Data excerpts
-=-=-

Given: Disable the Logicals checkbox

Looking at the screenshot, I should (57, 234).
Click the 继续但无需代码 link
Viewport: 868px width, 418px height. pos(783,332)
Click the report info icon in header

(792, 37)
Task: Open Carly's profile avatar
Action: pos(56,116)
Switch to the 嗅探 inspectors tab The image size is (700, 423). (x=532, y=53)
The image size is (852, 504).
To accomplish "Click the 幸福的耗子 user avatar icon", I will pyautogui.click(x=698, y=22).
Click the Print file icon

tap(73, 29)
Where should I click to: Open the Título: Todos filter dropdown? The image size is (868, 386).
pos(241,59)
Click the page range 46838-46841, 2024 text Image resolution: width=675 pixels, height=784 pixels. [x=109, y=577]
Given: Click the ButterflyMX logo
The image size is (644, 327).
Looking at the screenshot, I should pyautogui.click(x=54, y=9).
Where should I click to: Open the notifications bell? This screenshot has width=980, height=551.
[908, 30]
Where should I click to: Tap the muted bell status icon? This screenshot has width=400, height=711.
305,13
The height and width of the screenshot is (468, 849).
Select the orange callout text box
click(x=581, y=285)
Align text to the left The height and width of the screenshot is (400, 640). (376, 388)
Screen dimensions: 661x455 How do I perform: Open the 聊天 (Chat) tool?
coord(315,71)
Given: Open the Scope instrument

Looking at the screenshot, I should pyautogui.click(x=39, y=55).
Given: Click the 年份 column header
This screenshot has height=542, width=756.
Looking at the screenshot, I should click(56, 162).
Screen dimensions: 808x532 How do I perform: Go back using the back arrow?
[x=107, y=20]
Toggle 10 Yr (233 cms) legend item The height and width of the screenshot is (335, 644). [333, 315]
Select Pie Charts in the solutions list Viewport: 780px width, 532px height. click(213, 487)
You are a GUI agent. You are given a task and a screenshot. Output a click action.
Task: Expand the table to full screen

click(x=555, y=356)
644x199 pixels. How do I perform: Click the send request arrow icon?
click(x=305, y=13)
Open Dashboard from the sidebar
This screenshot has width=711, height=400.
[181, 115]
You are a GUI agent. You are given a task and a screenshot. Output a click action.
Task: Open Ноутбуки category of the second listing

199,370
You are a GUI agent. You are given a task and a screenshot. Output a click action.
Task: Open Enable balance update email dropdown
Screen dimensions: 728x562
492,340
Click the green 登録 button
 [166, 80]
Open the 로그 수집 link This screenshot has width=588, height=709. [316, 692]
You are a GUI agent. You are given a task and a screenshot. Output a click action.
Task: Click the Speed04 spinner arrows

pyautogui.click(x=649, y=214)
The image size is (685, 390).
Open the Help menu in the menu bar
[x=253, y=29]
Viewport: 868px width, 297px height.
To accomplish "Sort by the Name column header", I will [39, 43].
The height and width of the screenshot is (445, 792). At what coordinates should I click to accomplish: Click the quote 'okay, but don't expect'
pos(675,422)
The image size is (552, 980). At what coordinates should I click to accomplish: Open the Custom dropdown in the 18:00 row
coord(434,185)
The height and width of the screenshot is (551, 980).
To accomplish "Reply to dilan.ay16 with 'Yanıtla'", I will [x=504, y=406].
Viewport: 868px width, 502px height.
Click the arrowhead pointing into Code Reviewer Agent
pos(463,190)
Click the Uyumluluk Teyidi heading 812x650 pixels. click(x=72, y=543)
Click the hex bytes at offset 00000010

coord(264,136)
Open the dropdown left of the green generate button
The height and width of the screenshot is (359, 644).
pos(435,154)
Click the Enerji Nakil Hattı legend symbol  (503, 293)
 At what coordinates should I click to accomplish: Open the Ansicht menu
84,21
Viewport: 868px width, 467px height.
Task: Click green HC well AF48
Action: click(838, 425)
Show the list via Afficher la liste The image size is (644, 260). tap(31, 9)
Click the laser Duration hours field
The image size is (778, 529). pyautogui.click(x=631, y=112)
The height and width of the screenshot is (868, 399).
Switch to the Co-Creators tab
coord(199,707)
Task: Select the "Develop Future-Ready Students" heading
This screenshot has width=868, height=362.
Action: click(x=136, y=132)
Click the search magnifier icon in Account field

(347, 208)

-=-=-

* [What is required]: From the first line to the last, give the data again exactly.

* [Your solution]:
Given: Disable the Logicals checkbox

Looking at the screenshot, I should (57, 234).
Click the 继续但无需代码 link
Viewport: 868px width, 418px height. pos(783,332)
Click the report info icon in header

(792, 37)
Task: Open Carly's profile avatar
Action: pos(56,116)
Switch to the 嗅探 inspectors tab The image size is (700, 423). (x=532, y=53)
The image size is (852, 504).
To accomplish "Click the 幸福的耗子 user avatar icon", I will pyautogui.click(x=698, y=22).
Click the Print file icon

tap(73, 29)
Where should I click to: Open the Título: Todos filter dropdown? The image size is (868, 386).
pos(241,59)
Click the page range 46838-46841, 2024 text Image resolution: width=675 pixels, height=784 pixels. [x=109, y=577]
Given: Click the ButterflyMX logo
The image size is (644, 327).
Looking at the screenshot, I should pyautogui.click(x=54, y=9).
Where should I click to: Open the notifications bell? This screenshot has width=980, height=551.
[908, 30]
Where should I click to: Tap the muted bell status icon? This screenshot has width=400, height=711.
305,13
The height and width of the screenshot is (468, 849).
Select the orange callout text box
click(x=581, y=285)
Align text to the left The height and width of the screenshot is (400, 640). (376, 388)
Screen dimensions: 661x455 How do I perform: Open the 聊天 (Chat) tool?
coord(315,71)
Given: Open the Scope instrument

Looking at the screenshot, I should pyautogui.click(x=39, y=55).
Given: Click the 年份 column header
This screenshot has height=542, width=756.
Looking at the screenshot, I should click(56, 162).
Screen dimensions: 808x532 How do I perform: Go back using the back arrow?
[x=107, y=20]
Toggle 10 Yr (233 cms) legend item The height and width of the screenshot is (335, 644). [333, 315]
Select Pie Charts in the solutions list Viewport: 780px width, 532px height. click(213, 487)
You are a GUI agent. You are given a task and a screenshot. Output a click action.
Task: Expand the table to full screen

click(x=555, y=356)
644x199 pixels. How do I perform: Click the send request arrow icon?
click(x=305, y=13)
Open Dashboard from the sidebar
This screenshot has width=711, height=400.
[181, 115]
You are a GUI agent. You are given a task and a screenshot. Output a click action.
Task: Open Ноутбуки category of the second listing

199,370
You are a GUI agent. You are given a task and a screenshot. Output a click action.
Task: Open Enable balance update email dropdown
Screen dimensions: 728x562
492,340
Click the green 登録 button
 [166, 80]
Open the 로그 수집 link This screenshot has width=588, height=709. [316, 692]
You are a GUI agent. You are given a task and a screenshot. Output a click action.
Task: Click the Speed04 spinner arrows

pyautogui.click(x=649, y=214)
The image size is (685, 390).
Open the Help menu in the menu bar
[x=253, y=29]
Viewport: 868px width, 297px height.
To accomplish "Sort by the Name column header", I will [39, 43].
The height and width of the screenshot is (445, 792). At what coordinates should I click to accomplish: Click the quote 'okay, but don't expect'
pos(675,422)
The image size is (552, 980). At what coordinates should I click to accomplish: Open the Custom dropdown in the 18:00 row
coord(434,185)
The height and width of the screenshot is (551, 980).
To accomplish "Reply to dilan.ay16 with 'Yanıtla'", I will [x=504, y=406].
Viewport: 868px width, 502px height.
Click the arrowhead pointing into Code Reviewer Agent
pos(463,190)
Click the Uyumluluk Teyidi heading 812x650 pixels. click(x=72, y=543)
Click the hex bytes at offset 00000010

coord(264,136)
Open the dropdown left of the green generate button
The height and width of the screenshot is (359, 644).
pos(435,154)
Click the Enerji Nakil Hattı legend symbol  (503, 293)
 At what coordinates should I click to accomplish: Open the Ansicht menu
84,21
Viewport: 868px width, 467px height.
Task: Click green HC well AF48
Action: click(838, 425)
Show the list via Afficher la liste The image size is (644, 260). tap(31, 9)
Click the laser Duration hours field
The image size is (778, 529). pyautogui.click(x=631, y=112)
The height and width of the screenshot is (868, 399).
Switch to the Co-Creators tab
coord(199,707)
Task: Select the "Develop Future-Ready Students" heading
This screenshot has width=868, height=362.
Action: click(x=136, y=132)
Click the search magnifier icon in Account field

(347, 208)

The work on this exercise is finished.